I have been a part of the Organizing for Mission Cohort for about 2 years now. This is a group of people who do community organizing in and by the church. I am learning much from them. One of the learning sessions has been really fruitful for me. It is a grid that helps us understand racism and it’s many forms. Here it is:

4 Fold Sin

 

 

 

 

 

 

 

 

Racism is certainly an expression of sin and this got me thinking. Maybe this is a good grid for looking at sin in general. You can find out more at https://www.raceforward.org/

But what is sin? Here is one way to look at it.

On an intra-personal level sin is a rejection of life as-it-is in our desire to be like God or less than human. This can be expressed in feelings of deep shame and unworthiness or superiority and desire for power over others.

On an Inter-personal level sin is the living out our rejection of life-as-it-is in a cycle of dominance and submission with other people. One minute we feel an urge to dominate someone and the next to submit to them. This can range from very subtle behaviors all the way to abuse and violence. Typically this is where discussions of sin stop.

On an institutional level sin is living out dominance and submission with rules, attitudes and goals that create and perpetuate the dominance of some and the subjugation of others. The ELCA, sadly, has spent far more money creating congregations in suburban, white and wealthy areas. It has often moved churches out of areas as they became populated by brown skinned people “because they can’t afford a pastor.”

On a structural level sin is the economic and legal patterns that create and perpetuate the dominance and the subjugation of others. In the 1940’s the FHA made a policy that gave white people the ability to borrow with federally backing and decided which areas blacks and whites could move into. This meant that white families were able to accrue household wealth and to share that wealth and black and Latino families could not. This in turn limited the ability of black and Latino families to send their children to college which in turn limited the next generation’s ability to earn a living.
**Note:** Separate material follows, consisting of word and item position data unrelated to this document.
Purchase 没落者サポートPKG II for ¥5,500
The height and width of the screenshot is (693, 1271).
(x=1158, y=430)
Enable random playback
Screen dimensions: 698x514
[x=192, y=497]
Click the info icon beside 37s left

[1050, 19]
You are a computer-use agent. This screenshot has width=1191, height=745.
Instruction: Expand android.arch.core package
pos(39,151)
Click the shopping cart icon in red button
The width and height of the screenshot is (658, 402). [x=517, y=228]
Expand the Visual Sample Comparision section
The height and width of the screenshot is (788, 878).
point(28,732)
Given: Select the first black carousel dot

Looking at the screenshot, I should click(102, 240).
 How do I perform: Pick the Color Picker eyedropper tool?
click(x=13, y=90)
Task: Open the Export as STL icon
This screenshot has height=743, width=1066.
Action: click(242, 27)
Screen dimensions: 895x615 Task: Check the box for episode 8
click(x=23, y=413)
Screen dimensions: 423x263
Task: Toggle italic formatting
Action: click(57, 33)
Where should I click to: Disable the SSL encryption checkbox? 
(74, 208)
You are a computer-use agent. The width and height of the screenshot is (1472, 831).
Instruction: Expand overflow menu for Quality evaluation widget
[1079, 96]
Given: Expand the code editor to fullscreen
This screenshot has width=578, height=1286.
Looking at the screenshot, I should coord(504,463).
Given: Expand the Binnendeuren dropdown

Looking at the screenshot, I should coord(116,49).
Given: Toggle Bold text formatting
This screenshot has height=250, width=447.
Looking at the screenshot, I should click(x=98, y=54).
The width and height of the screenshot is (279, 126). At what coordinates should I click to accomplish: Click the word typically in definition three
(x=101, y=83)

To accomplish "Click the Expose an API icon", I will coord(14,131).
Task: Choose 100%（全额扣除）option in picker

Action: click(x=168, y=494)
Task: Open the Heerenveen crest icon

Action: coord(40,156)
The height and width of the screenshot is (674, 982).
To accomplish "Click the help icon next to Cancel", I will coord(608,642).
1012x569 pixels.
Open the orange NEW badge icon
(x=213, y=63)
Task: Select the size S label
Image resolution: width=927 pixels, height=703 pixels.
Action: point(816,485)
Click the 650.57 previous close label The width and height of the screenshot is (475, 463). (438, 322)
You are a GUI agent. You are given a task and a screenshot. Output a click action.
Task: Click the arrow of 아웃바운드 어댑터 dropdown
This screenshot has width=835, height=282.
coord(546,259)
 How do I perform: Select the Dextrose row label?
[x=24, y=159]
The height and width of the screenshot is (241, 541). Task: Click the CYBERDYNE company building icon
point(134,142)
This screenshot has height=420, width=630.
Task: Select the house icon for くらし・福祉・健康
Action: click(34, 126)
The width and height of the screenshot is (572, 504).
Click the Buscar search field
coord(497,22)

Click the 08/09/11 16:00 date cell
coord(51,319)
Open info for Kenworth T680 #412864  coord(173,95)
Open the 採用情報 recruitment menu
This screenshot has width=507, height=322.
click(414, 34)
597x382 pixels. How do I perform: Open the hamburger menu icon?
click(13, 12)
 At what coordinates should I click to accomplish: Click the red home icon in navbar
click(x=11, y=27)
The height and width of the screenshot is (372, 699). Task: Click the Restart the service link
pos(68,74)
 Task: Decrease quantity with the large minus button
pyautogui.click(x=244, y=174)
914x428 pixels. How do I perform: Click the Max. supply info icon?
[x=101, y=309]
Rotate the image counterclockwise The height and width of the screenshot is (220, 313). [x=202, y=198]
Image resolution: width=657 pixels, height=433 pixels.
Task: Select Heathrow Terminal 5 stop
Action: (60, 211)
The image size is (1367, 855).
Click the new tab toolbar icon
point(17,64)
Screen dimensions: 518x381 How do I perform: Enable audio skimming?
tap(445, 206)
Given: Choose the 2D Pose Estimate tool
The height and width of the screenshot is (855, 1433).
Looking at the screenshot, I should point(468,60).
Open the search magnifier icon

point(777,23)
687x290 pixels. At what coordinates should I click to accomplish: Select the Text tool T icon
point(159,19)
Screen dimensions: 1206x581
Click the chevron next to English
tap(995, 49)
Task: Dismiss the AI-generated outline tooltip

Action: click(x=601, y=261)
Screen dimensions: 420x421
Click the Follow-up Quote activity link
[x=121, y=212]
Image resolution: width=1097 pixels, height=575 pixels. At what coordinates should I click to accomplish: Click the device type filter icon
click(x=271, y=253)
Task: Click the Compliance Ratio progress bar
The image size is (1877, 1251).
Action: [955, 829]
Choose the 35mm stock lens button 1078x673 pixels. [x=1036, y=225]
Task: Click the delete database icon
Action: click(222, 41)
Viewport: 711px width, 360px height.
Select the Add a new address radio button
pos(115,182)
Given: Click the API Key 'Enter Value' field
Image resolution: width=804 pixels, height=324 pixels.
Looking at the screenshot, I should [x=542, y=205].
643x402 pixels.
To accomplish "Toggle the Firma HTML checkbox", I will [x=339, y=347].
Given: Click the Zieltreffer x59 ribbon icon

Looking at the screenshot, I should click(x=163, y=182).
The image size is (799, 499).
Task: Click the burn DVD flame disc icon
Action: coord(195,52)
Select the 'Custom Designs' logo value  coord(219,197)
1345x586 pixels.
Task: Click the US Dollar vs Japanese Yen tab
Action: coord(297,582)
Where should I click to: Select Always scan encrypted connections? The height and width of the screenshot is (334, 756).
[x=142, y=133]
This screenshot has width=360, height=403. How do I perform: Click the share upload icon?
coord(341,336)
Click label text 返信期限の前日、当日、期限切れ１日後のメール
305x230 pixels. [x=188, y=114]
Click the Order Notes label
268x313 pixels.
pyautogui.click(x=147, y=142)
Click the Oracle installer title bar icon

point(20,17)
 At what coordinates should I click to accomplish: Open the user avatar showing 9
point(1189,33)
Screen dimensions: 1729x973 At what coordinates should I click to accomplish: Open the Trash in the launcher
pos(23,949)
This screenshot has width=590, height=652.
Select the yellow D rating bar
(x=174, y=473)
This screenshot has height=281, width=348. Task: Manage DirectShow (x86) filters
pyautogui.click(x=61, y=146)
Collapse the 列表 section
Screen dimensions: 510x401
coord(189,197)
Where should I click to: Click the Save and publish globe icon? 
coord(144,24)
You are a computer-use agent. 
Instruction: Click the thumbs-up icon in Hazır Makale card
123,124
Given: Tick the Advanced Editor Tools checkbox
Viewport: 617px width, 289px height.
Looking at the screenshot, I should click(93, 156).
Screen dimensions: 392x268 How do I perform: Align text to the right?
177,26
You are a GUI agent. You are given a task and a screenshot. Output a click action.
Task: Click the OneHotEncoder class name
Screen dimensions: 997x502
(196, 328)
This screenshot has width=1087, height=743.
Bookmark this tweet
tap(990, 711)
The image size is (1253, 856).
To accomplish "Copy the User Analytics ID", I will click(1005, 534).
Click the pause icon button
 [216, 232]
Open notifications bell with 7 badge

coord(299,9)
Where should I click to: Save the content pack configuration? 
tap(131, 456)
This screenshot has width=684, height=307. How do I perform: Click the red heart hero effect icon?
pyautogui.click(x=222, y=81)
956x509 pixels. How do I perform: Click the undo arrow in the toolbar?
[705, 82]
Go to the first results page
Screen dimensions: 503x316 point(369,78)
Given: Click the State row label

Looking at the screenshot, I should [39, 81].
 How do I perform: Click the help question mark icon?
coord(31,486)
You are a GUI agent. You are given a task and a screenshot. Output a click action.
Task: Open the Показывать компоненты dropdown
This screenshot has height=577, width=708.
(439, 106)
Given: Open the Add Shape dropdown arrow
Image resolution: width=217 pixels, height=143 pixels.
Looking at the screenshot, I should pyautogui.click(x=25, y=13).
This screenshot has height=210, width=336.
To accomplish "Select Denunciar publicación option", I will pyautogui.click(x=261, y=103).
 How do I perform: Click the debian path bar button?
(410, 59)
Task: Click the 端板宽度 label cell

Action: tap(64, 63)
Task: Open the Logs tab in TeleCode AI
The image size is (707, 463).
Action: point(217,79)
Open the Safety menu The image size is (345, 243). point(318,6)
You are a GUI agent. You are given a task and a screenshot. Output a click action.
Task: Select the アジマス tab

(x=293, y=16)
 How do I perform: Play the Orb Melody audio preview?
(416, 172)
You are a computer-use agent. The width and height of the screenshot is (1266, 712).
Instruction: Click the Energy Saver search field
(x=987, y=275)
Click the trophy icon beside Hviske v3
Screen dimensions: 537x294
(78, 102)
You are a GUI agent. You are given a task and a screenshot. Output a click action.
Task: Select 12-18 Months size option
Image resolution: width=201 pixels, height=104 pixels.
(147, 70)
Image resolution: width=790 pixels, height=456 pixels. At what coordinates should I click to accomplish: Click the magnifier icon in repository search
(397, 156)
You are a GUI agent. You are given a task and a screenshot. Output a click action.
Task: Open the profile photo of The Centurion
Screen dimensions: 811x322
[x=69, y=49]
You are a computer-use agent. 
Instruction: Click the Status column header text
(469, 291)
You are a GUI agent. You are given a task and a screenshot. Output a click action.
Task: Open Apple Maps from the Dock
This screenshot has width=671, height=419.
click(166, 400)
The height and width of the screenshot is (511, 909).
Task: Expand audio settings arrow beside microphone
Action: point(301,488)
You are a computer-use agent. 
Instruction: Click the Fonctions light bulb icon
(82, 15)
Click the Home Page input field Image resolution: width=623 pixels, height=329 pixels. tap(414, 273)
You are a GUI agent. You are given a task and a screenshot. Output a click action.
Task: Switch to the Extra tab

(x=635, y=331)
Here is a link to “red lining” in Seattle: http://depts.washington.edu/civilr/covenants_report.htm

Here is a link to a movie about this policy: https://www.youtube.com/watch?v=mW764dXEI_8

When Paul uses the word “sin” in Romans, he is really meaning all of these forms of sin at the same time – to what we often call a “culture of domination and submission.” This kind of culture is like software that takes advantage of the hardware of human beings – creating a spirituality which says that we are human to the degree we have power or are a part of a powerful group.

The only way to deal with sin on all four levels is to “die to” this culture of domination and submission and rise to Christ – that is to take part in an ongoing process of conversion from a culture of domination (in that time it was Rome) to God’s way of mutuality (the kingdom of God) that Jesus announced and began. I believe that is what the early Christians mean by baptism, and why Paul talks of it as a daily process.

There is much more to say here that I can’t say today. But I wanted to get a conversation going on this way of understanding sin.

It is totally possible for people to be “nice and well-meaning” and to still participate in institutional and structural sin. I know that most all of the ELCA were nice and well-meaning when they moved churches to the suburbs and when they decided not to plant churches in black and Latino areas. But they still participated in sin.

This does not mean that God stops loving the ELCA and its people. Instead, God so loves the ELCA and its people that God is offering a death and rebirth opportunity not so God can love us but because God does love us. Our salvation (healing) is inextricably bound with all our sisters and brothers. In Jesus we learn that God is healing and creating the earth and its peoples.

My home congregation has probably never heard anyone talk about the people who lived on it before they farmed it. I will be preaching at my home congregation this weekend. I will have to pray hard to see if I am called to bring up this hard truth.